DOELEN >>
A. Vat de tekst over een oecumenisch concilie samen in twee zinnen.
B. Vertaal deze zin uit de tekst over een oecumenisch concilie in het Engels: "Het zou het getuigenis van de kerken in ieder geval geloofwaardiger maken."
C. Zet de tekst over een oecumenisch concilie voort na de laatste zin.

AANGELEVERDE TEKST >>
Zou het daarom niet beter zijn en meer bij de tijd om te gaan werken aan een oecumenisch pastoraal concilie van alle Nederlandse kerken, voorbereid door vertegenwoordigers uit die kerken? En met ‘concilie’ bedoel ik dan een algemeen kerkelijk beraad (consultatio catholica), zoals de bisschop van de Boheemse Broeders, Johannes Amos Comenius, dat in de zeventiende eeuw in gedachten had en zoals ook Calvijn daar een voorstander van was.
Ik denk dat een dergelijk concilie vier eeuwen later, nu Nederland nog meer dan de andere Europese landen geseculariseerd is, dringend nodig is, juist vanwege ‘de nood der tijden’ (Calvijn). Het zou het getuigenis van de kerken in ieder geval geloofwaardiger maken.

Ik denk dat een concilie vier eeuwen later, nu Nederland nog meer dan de andere Europese landen geseculariseerd is, dringend nodig is, juist vanwege ‘de nood der tijden’

Wat de rooms-katholieken betreft: ik herinner mij de toespraak die de bisschop voor de oecumene, Jan van Burgstede, in 2007 tot de synode van de PKN gehouden heeft. Daarin typeerde hij de verdeeldheid van de kerken als ‘een schandaal, dat een te zware wissel legt op de opdracht van de christenen om te getuigen van het evangelie’. Zijn woorden werden met instemming door de synode begroet.
Dan is het toch nog maar één stap om vervolgens rond de tafel te gaan zitten en te overleggen wat voor getuigenis dat dan zou kunnen zijn? Mocht dat een stap te ver zijn, dan zouden toch minstens de andere lidkerken van de Raad van Kerken uitgenodigd moeten worden om mee te denken en waarnemers met spreekrecht af te vaardigen. Vanzelfsprekend zou de bredere oecumene dan ook een van de belangrijkste thema’s van deze synode moeten zijn.

GETOONDE GEGEVENS >>
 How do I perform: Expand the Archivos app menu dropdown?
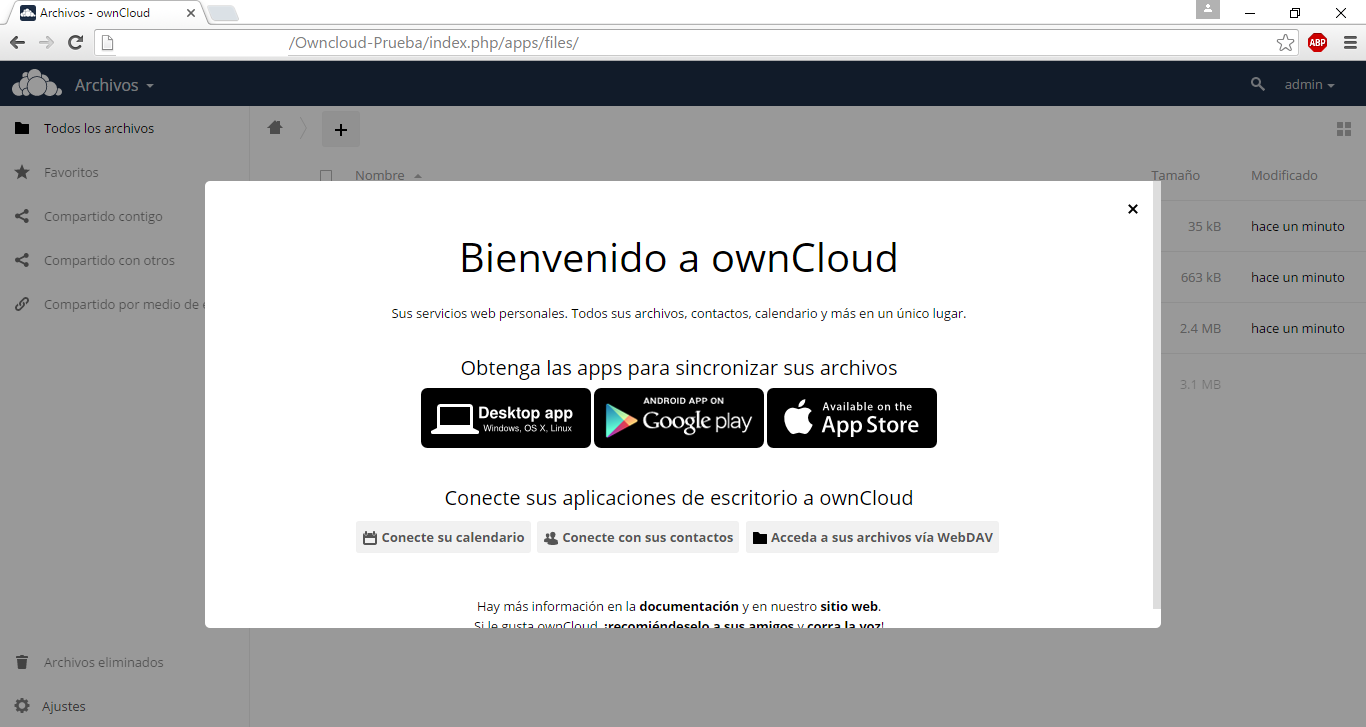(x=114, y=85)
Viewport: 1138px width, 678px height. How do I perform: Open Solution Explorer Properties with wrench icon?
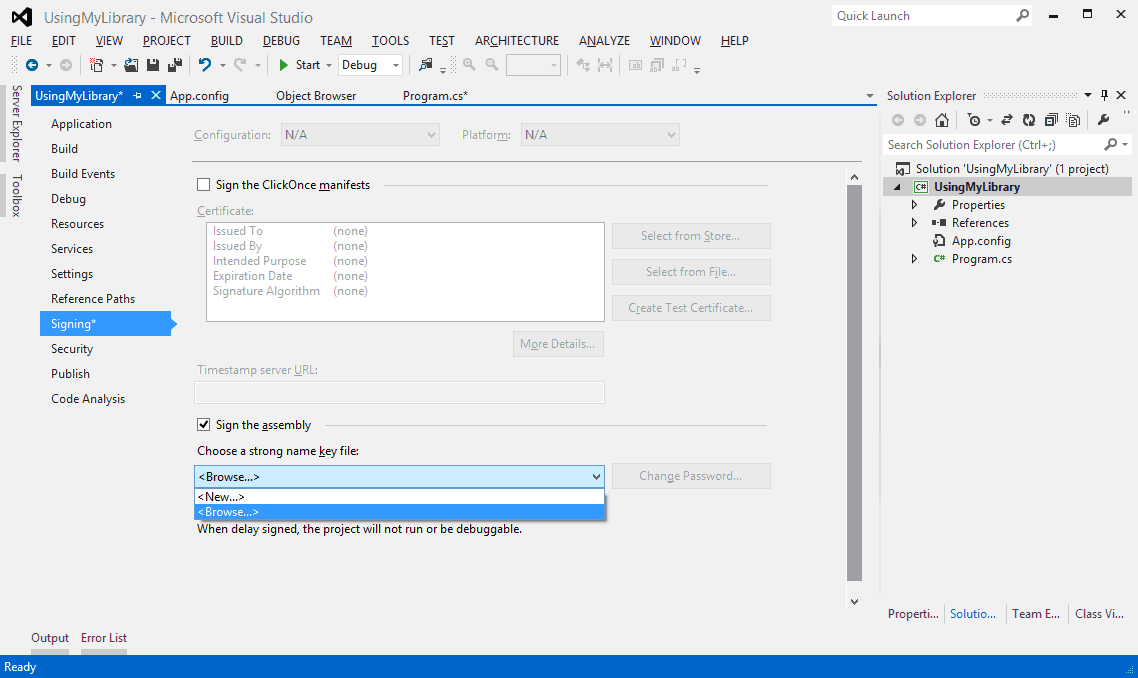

ANTWOORDEN PER OPDRACHT >>
A. De tekst pleit voor een oecumenisch pastoraal concilie van alle Nederlandse kerken, een algemeen kerkelijk beraad zoals Comenius en Calvijn dat voor ogen hadden. Zo'n concilie is volgens de tekst dringend nodig in het sterk geseculariseerde Nederland, waar bisschop Jan van Burgstede de verdeeldheid van de kerken in 2007 al een schandaal noemde, en de synode zou minstens de andere lidkerken van de Raad van Kerken moeten uitnodigen.

B. It would in any case make the witness of the churches more credible.

C.
‘We moeten niet zitten prutsen; dit moet direct goed worden opgepakt, willen de kerken niet afhaken’, zei Arjan Plaisier over de nationale synode. En hij verwees daarbij naar Calvijn. ‘Dat juist deze hervormer zijn uiterste best gedaan heeft om de kerken bij elkaar te brengen, heeft ons in dit Calvijnjaar veel te zeggen.’

Verscheurd
Nu wil het geval dat ik Plaisier onlangs in een lezing voor rooms-katholieke studenten uit Leuven de beroemde woorden van Calvijn heb horen citeren, dat hij bereid was wel tien zeeën over te steken om de verscheurde christenheid bij elkaar te brengen voor een oecumenisch concilie. Maar het is er niet van gekomen, zei de PKN-scriba toen.
‘Calvijn heeft nooit een zee kunnen oversteken, daarom moeten wij in onze tijd doen wat hij toen wilde, maar niet kon.’ Zou de PKN dan niet moeten beginnen met in eigen land de grote rivieren over te steken en onze rooms-katholieke medechristenen uit te nodigen voor een conciliair beraad? Zij zouden van harte welkom moeten zijn, evenals de andere kerken van de katholieke traditie.
Dat we niet moeten prutsen ben ik helemaal met Plaisier eens. We moeten er juist iets goeds van maken: een echt oecumenisch concilie, als een teken van eenheid in onze door strijd en verdeeldheid zo verscheurde wereld.
Hans Kronenburg is emeritus-predikant van de Nederlandse Hervormde Kerk (PKN) en was jarenlang adviseur van de Katholieke Vereniging voor Oecumene Willibrord en Bonifatius.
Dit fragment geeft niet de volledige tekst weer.